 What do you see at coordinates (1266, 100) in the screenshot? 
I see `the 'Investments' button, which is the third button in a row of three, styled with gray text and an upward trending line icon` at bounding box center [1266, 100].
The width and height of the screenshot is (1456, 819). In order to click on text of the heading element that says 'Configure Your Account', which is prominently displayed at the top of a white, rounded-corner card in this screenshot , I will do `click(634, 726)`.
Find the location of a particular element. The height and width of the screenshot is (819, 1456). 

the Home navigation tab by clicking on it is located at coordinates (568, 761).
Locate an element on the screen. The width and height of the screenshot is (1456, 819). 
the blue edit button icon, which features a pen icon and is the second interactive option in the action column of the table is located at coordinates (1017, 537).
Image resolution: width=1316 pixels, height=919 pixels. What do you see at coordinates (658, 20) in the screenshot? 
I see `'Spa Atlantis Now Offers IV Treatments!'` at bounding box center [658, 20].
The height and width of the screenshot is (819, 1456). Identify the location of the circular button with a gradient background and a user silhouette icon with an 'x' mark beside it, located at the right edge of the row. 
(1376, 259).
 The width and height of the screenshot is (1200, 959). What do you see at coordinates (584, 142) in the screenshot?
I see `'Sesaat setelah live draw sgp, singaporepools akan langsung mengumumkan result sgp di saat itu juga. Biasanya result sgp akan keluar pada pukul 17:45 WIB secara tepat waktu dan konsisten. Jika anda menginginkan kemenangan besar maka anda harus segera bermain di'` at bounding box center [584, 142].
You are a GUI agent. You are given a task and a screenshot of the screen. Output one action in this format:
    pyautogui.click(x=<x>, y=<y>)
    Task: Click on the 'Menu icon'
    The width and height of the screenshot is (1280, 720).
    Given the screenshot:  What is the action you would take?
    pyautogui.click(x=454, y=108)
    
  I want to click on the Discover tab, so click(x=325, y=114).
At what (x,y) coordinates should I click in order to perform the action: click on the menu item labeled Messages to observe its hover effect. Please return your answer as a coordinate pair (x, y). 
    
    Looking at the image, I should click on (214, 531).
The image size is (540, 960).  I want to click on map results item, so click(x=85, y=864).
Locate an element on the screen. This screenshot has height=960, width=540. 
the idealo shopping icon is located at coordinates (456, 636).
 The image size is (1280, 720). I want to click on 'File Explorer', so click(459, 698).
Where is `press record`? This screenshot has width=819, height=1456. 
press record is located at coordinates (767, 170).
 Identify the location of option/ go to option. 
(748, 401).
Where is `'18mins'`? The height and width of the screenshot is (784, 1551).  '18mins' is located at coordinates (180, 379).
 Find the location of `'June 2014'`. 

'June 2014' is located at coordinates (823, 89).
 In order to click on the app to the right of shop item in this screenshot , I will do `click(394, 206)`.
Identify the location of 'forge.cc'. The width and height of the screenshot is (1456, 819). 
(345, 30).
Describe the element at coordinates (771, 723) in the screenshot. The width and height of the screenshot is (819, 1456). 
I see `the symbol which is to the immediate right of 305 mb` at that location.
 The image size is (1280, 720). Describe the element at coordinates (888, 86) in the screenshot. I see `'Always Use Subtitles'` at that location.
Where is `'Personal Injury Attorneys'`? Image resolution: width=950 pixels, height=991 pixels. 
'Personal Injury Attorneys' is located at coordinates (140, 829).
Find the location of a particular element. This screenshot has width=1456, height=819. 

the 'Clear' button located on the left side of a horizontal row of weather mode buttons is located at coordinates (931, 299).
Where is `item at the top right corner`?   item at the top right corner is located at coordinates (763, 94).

---

• **Set task**
Rewrite the entries that begin at the line containing "You are a GUI" and end after the line containing "I want to click on the", replacing "Menu icon" with "Settings icon" and keeping everything else the same. Give back only those lines.

• **Output for this exercise**
You are a GUI agent. You are given a task and a screenshot of the screen. Output one action in this format:
    pyautogui.click(x=<x>, y=<y>)
    Task: Click on the 'Settings icon'
    The width and height of the screenshot is (1280, 720).
    Given the screenshot:  What is the action you would take?
    pyautogui.click(x=454, y=108)
    
  I want to click on the Discover tab, so click(x=325, y=114).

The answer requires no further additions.